Let $X$ be compact subset of $\mathbb{R}^d$ and $k(x,y) = \operatorname{exp}(−||x−y||^2/\sigma^2)$. Then the eigenvectors in Theorem 16 converge with rate $\boldsymbol{\mathcal{O}(1/\sqrt{n})}$

where Theorem 16 states

[...] such that, $$||a_n u_n - u||_{\infty} \leq C' \operatorname{sup}_{f \in \mathcal{F}} \left| P_n - Pf \right|$$

which holds almost surely and $u_n$ are the eigenvectors mentioned in the preceeding quote.

My question is what they mean by "the eigenvectors converge with rate ${\mathcal{O}(1/\sqrt{n})}$".

In my eyes, the statement seems to imply that the eigenvectors converge almost surely with a rate of ${\mathcal{O}(1/\sqrt{n})}$, since the inequality in theorem 16 holds almost surely and nowhere do they mention that the convergence is meant to be in probabilty. However, the theorem seems to only give us that $$\mathbb{P}\left( \operatorname{sup}_{f \in \mathcal{F}} \left| P_n - Pf \right| > \frac{C}{\sqrt{n}} (1 + \operatorname{log}\frac{1}{\delta}) \right) \leq \delta,$$ which would give us that $$||a_n u_n - u||_{\infty} \in \mathcal{O}_p \left(\frac{1}{\sqrt{n}}\right),$$ i.e. the eigenvectors are stochastically bounded. Here i used the Wikipedia definition of $\mathcal{O}_p$.
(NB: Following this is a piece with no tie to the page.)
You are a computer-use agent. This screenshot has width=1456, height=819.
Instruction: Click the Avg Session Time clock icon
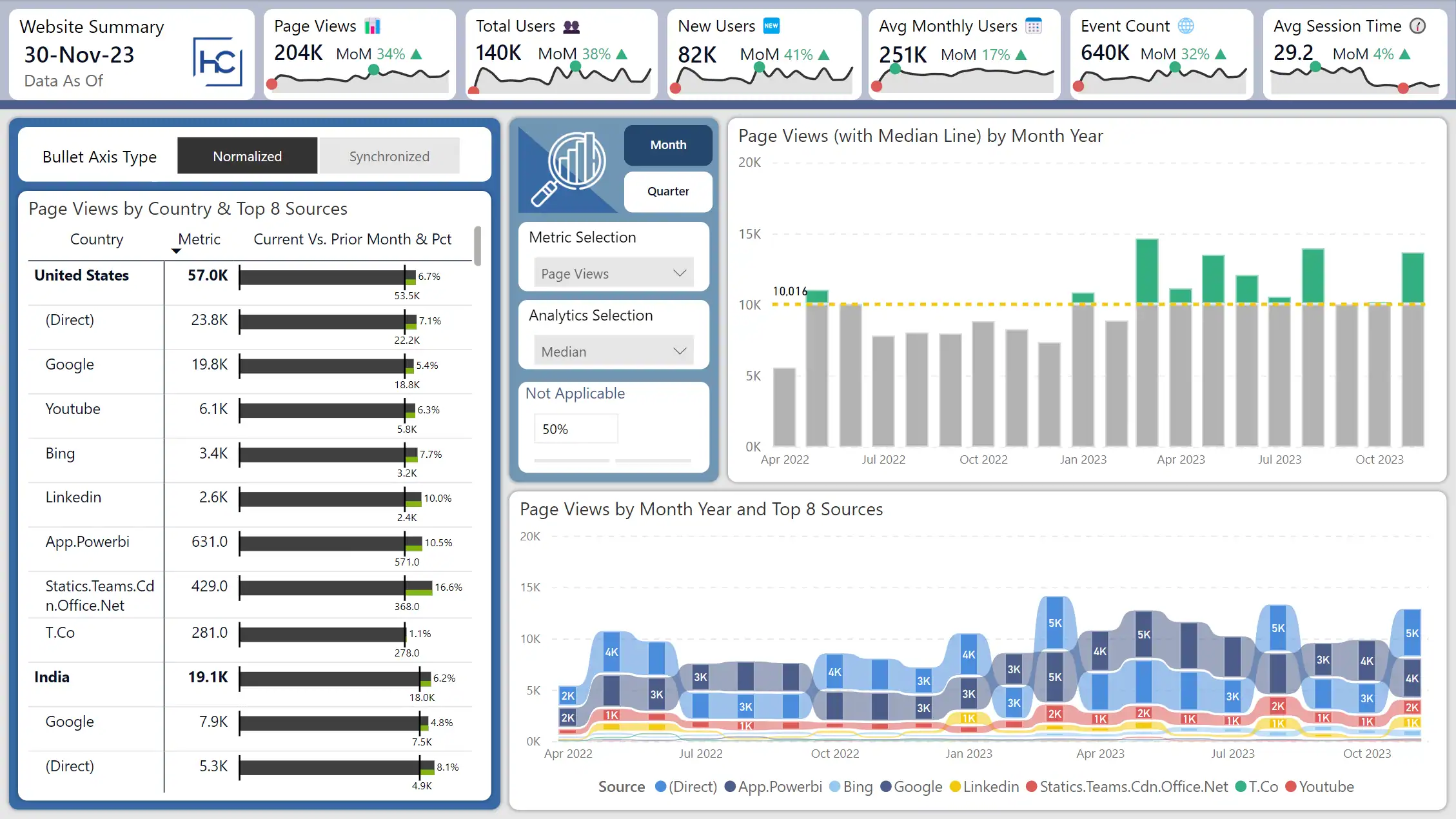click(1417, 26)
My guess is that one of the following explanations applies here:

  1. In this context it is customary to mean $\mathcal{O}_p$ when writing $\mathcal{O}$.
  2. Because in our context $\mathcal{X}$ is compact and $\mathcal{F}$ is a Glivenko-Cantelli class, by some magic the statement of the theorem holds almost surely and independent of $\delta$. Since, for Glivenko-Cantelli classes, convergence in probabilty imples almost surely convergence, i can see this somehow working out. However i don't understand why the rate of convergence in probabilty would translate directly to the rate of almost surely convergence.
  3. I made some other conceptual mistake.

Thank you for helping!